# Exercise requirements
Only the lines from the start of the data to the line containing "You are a GUI", both included, should be output, exactly and without pictures.

----------

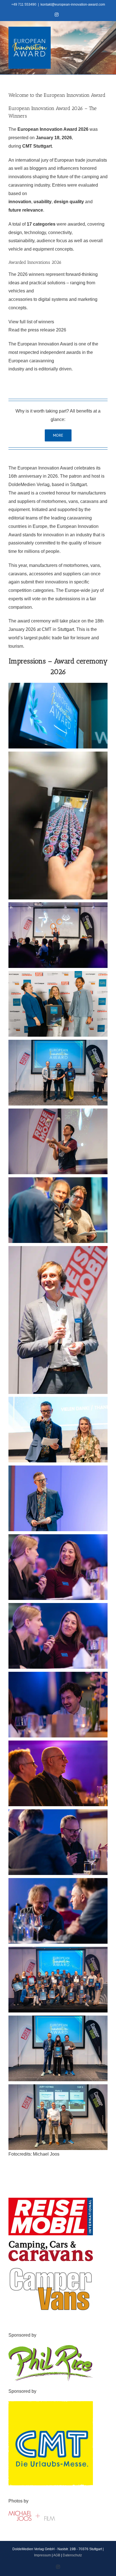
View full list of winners (31, 321)
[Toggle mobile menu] (105, 30)
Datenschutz (72, 2555)
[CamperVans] (50, 2268)
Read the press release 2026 (37, 330)
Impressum (42, 2555)
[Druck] (50, 2199)
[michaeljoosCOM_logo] (33, 2513)
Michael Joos (46, 2154)
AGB (56, 2555)
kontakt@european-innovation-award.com (73, 4)
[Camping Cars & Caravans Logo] (50, 2243)
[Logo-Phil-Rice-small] (50, 2347)
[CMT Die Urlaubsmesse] (50, 2403)
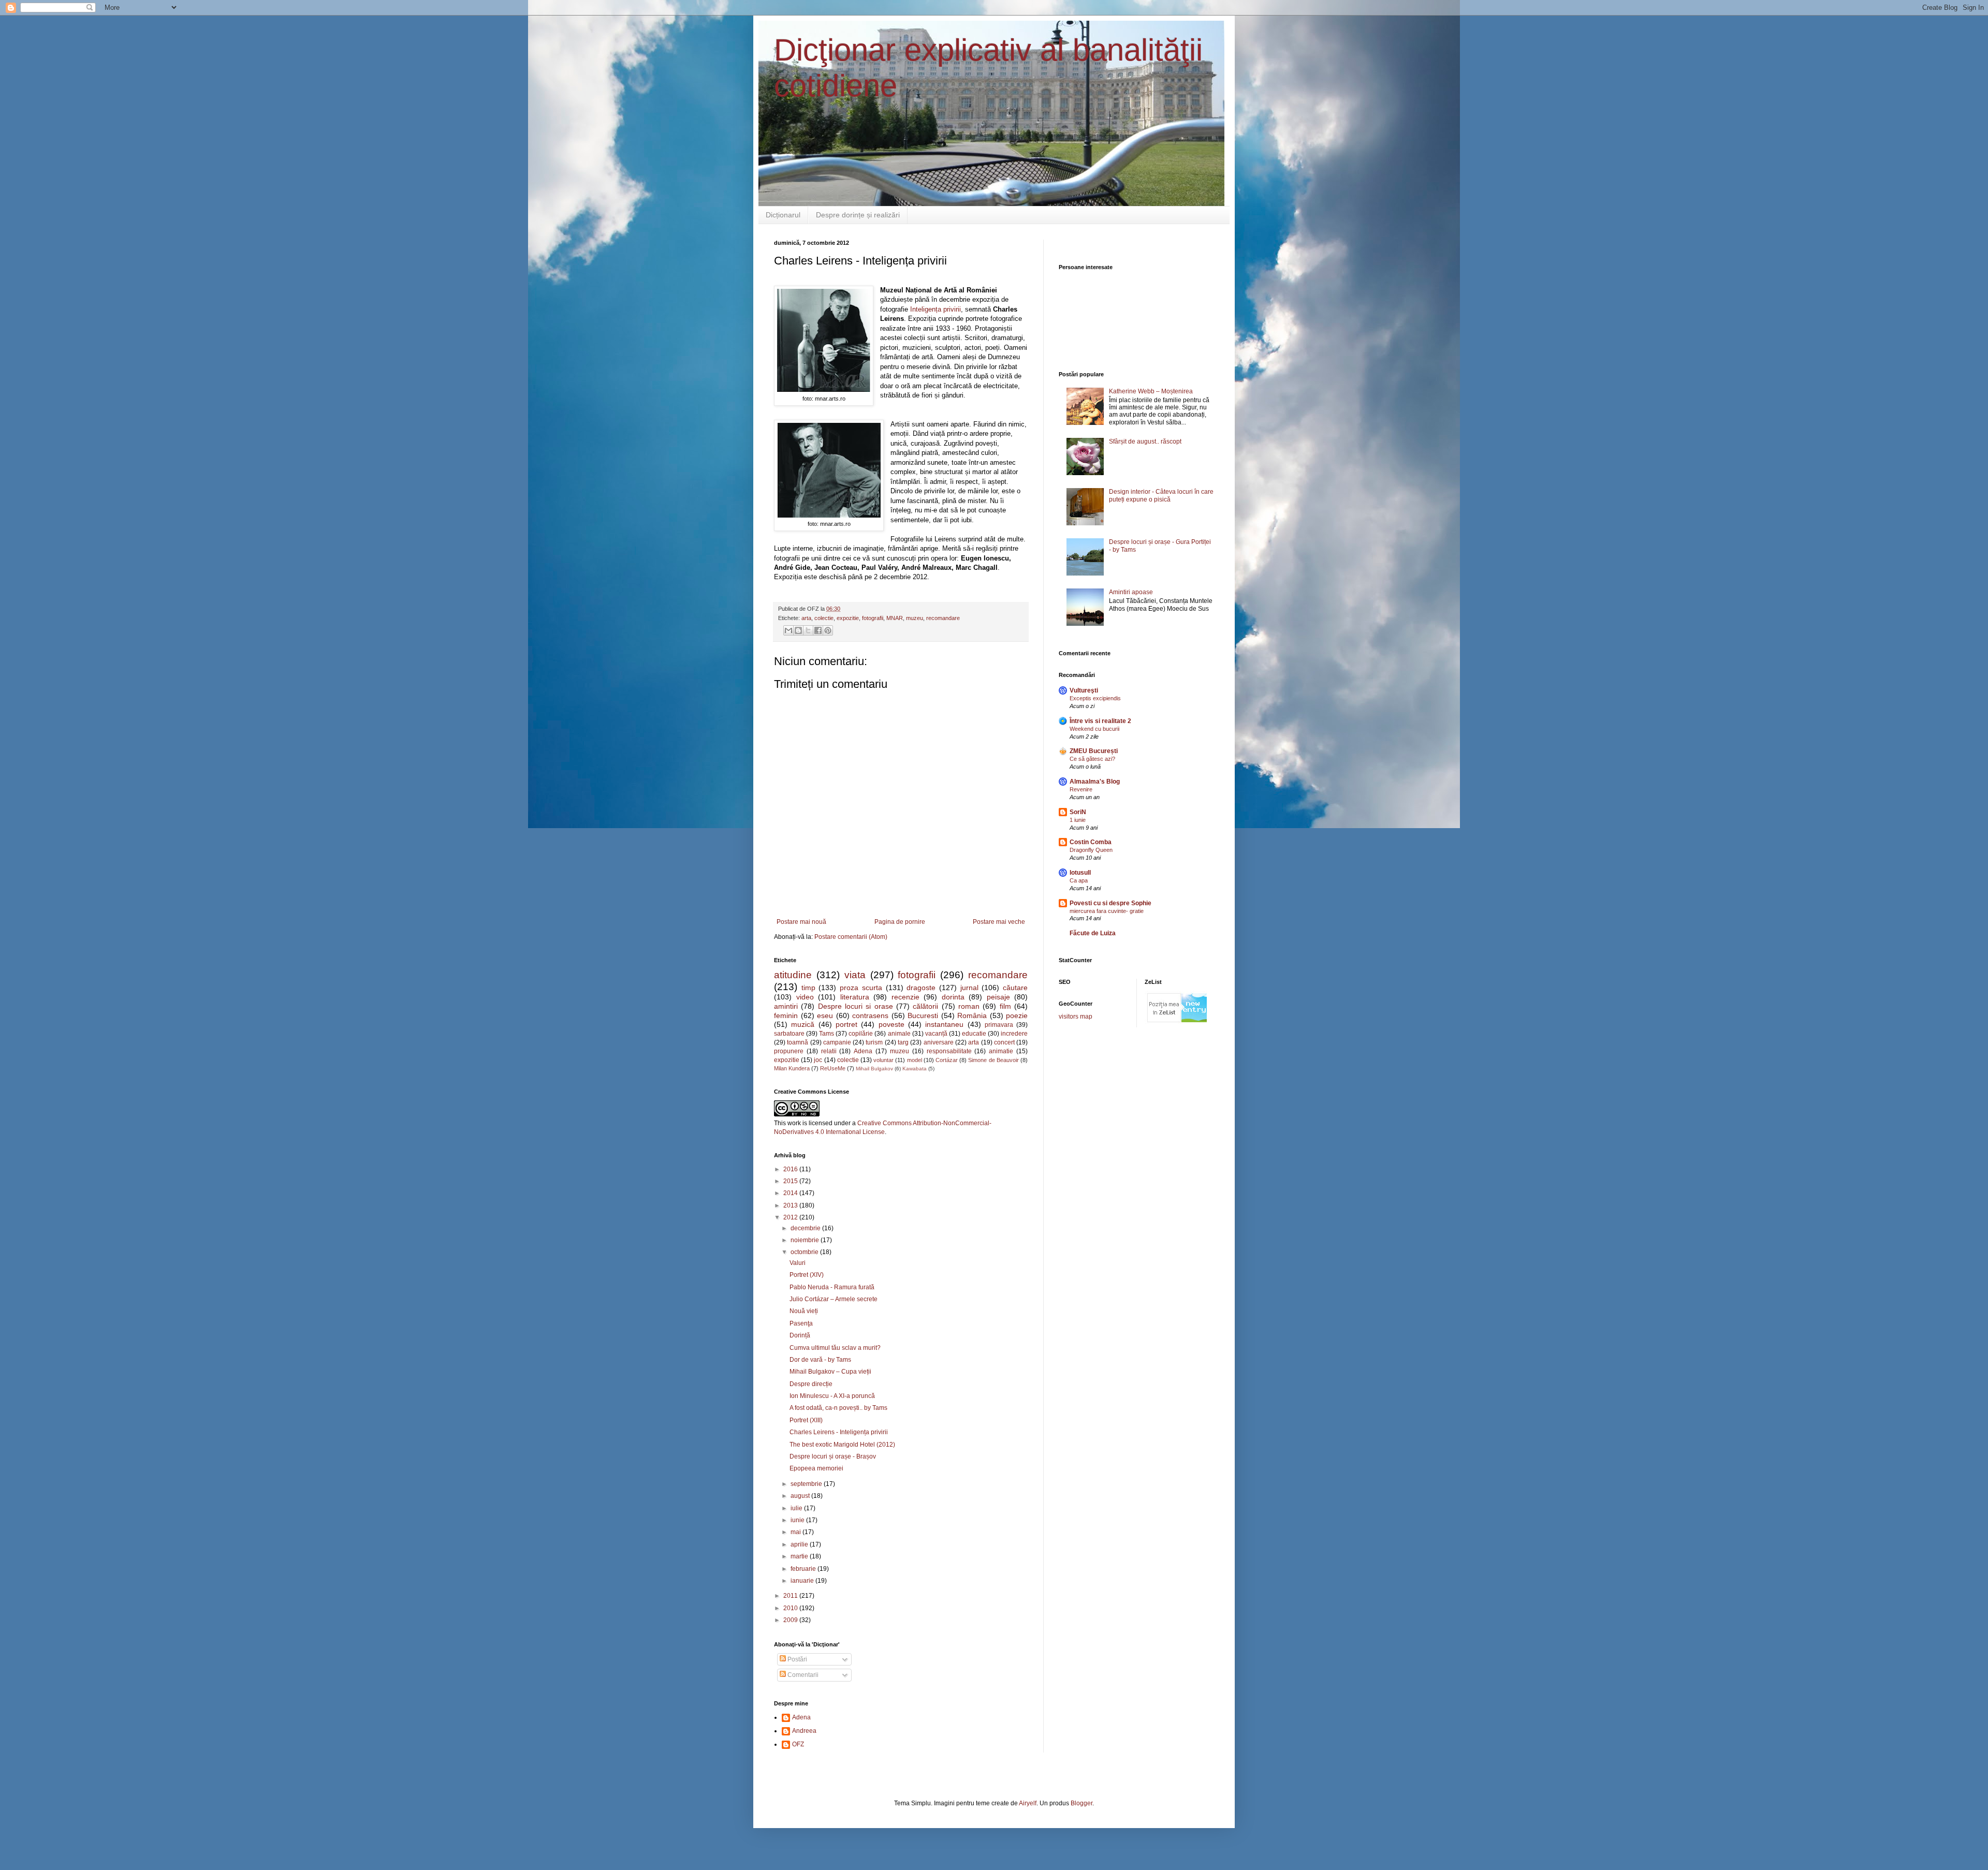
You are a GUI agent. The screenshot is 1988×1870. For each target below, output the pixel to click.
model (914, 1060)
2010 (791, 1608)
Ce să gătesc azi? (1092, 759)
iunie (798, 1520)
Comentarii (802, 1674)
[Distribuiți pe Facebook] (818, 630)
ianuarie (803, 1580)
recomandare (943, 618)
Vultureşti (1084, 690)
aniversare (939, 1042)
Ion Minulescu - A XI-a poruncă (832, 1396)
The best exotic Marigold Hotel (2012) (842, 1444)
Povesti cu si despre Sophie (1110, 903)
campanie (837, 1042)
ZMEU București (1094, 751)
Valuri (798, 1263)
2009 (791, 1620)
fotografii (872, 618)
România (972, 1015)
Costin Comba (1091, 842)
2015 (791, 1181)
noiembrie (806, 1240)
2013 (791, 1205)
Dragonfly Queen (1091, 850)
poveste (891, 1024)
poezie (1017, 1015)
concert (1004, 1042)
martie (800, 1556)
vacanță (936, 1033)
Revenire (1081, 789)
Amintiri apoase (1131, 592)
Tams (826, 1033)
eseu (825, 1015)
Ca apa (1079, 880)
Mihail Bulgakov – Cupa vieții (830, 1371)
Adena (863, 1051)
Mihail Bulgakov (874, 1068)
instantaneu (944, 1024)
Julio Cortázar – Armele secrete (834, 1299)
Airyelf (1027, 1803)
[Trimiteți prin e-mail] (788, 630)
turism (874, 1042)
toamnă (797, 1042)
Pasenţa (801, 1323)
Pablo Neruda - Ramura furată (832, 1287)
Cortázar (946, 1060)
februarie (804, 1568)
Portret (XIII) (806, 1420)
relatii (829, 1051)
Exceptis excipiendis (1095, 698)
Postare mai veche (999, 921)
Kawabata (914, 1068)
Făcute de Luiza (1093, 933)
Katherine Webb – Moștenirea (1151, 391)
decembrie (806, 1228)
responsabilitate (949, 1051)
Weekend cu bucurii (1094, 729)
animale (899, 1033)
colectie (824, 618)
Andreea (804, 1730)
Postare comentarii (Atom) (850, 936)
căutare (1015, 987)
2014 (791, 1193)
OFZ (798, 1744)
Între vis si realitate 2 (1100, 721)
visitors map (1075, 1016)
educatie (974, 1033)
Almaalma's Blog (1095, 781)
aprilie (800, 1544)
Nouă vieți (804, 1311)
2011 (791, 1595)
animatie (1001, 1051)
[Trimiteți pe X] (808, 630)
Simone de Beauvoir (993, 1060)
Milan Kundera (792, 1068)
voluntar (883, 1060)
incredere (1014, 1033)
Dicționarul (783, 215)
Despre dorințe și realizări (858, 215)
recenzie (905, 997)
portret (846, 1024)
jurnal (969, 987)
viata (855, 974)
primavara (999, 1024)
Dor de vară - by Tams (820, 1359)
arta (806, 618)
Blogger (1081, 1803)
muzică (802, 1024)
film (1005, 1006)
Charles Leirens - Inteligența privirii (839, 1432)
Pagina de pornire (899, 921)
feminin (786, 1015)
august (801, 1495)
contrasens (870, 1015)
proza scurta (861, 987)
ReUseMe (832, 1068)
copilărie (861, 1033)
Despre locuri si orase (855, 1006)
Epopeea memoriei (816, 1468)
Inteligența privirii (935, 309)
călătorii (925, 1006)
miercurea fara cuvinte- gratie (1107, 911)
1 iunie (1078, 820)
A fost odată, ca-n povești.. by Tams (838, 1407)
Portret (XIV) (807, 1274)
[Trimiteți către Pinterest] (828, 630)
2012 (791, 1217)
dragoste (921, 987)
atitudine (793, 974)
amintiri (786, 1006)
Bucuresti (923, 1015)
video (805, 997)
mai (796, 1532)
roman (969, 1006)
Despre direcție (811, 1384)
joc (818, 1060)
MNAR (894, 618)
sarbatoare (789, 1033)
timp (808, 987)
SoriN (1078, 812)
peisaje (998, 997)
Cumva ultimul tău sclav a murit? (835, 1347)
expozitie (848, 618)
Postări (796, 1659)
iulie (797, 1508)
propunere (788, 1051)
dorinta (953, 997)
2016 (791, 1169)
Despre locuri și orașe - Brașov (833, 1456)
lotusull (1080, 872)
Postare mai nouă (801, 921)
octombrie (805, 1252)
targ (903, 1042)
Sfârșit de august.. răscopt (1145, 441)
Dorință (800, 1335)
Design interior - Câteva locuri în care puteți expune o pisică (1161, 495)
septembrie (807, 1484)
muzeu (914, 618)
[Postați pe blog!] (798, 630)
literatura (854, 997)
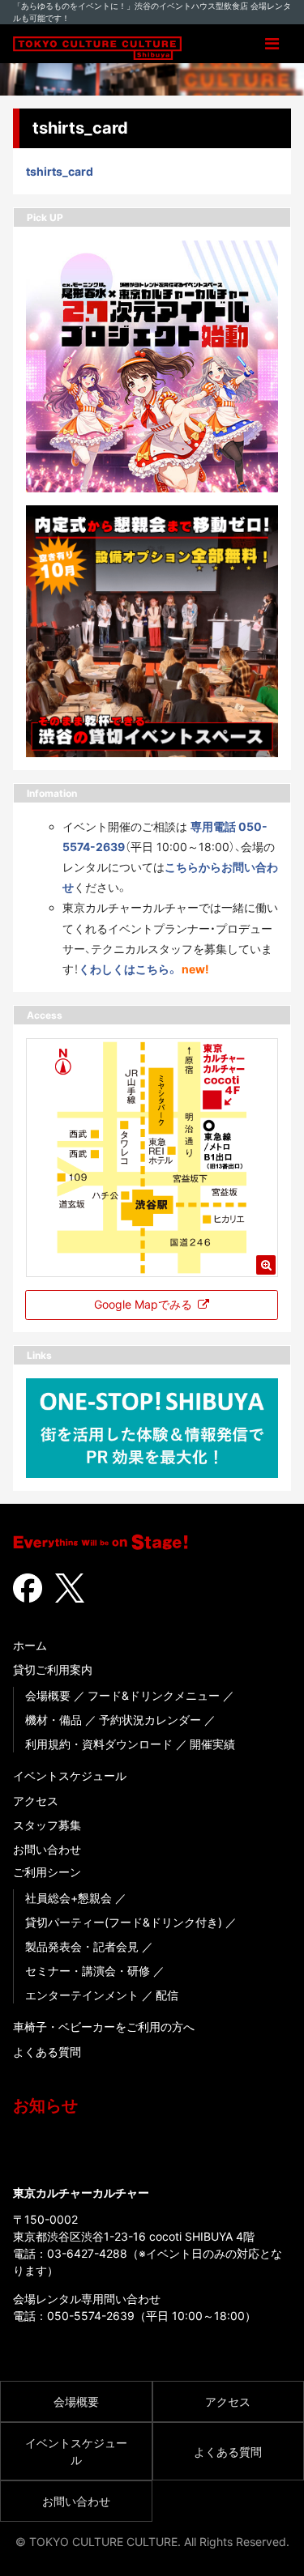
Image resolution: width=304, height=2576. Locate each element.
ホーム (30, 1645)
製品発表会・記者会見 (82, 1946)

----------

# Result of the task
View full list of winners (31, 321)
[Toggle mobile menu] (105, 30)
Datenschutz (72, 2555)
[CamperVans] (50, 2268)
Read the press release 2026 (37, 330)
Impressum (42, 2555)
[Druck] (50, 2199)
[michaeljoosCOM_logo] (33, 2513)
Michael Joos (46, 2154)
AGB (56, 2555)
kontakt@european-innovation-award.com (73, 4)
[Camping Cars & Caravans Logo] (50, 2243)
[Logo-Phil-Rice-small] (50, 2347)
[CMT Die Urlaubsmesse] (50, 2403)
You are a GUI agent. The screenshot is 1988×1870. For each target below, output the pixel to click.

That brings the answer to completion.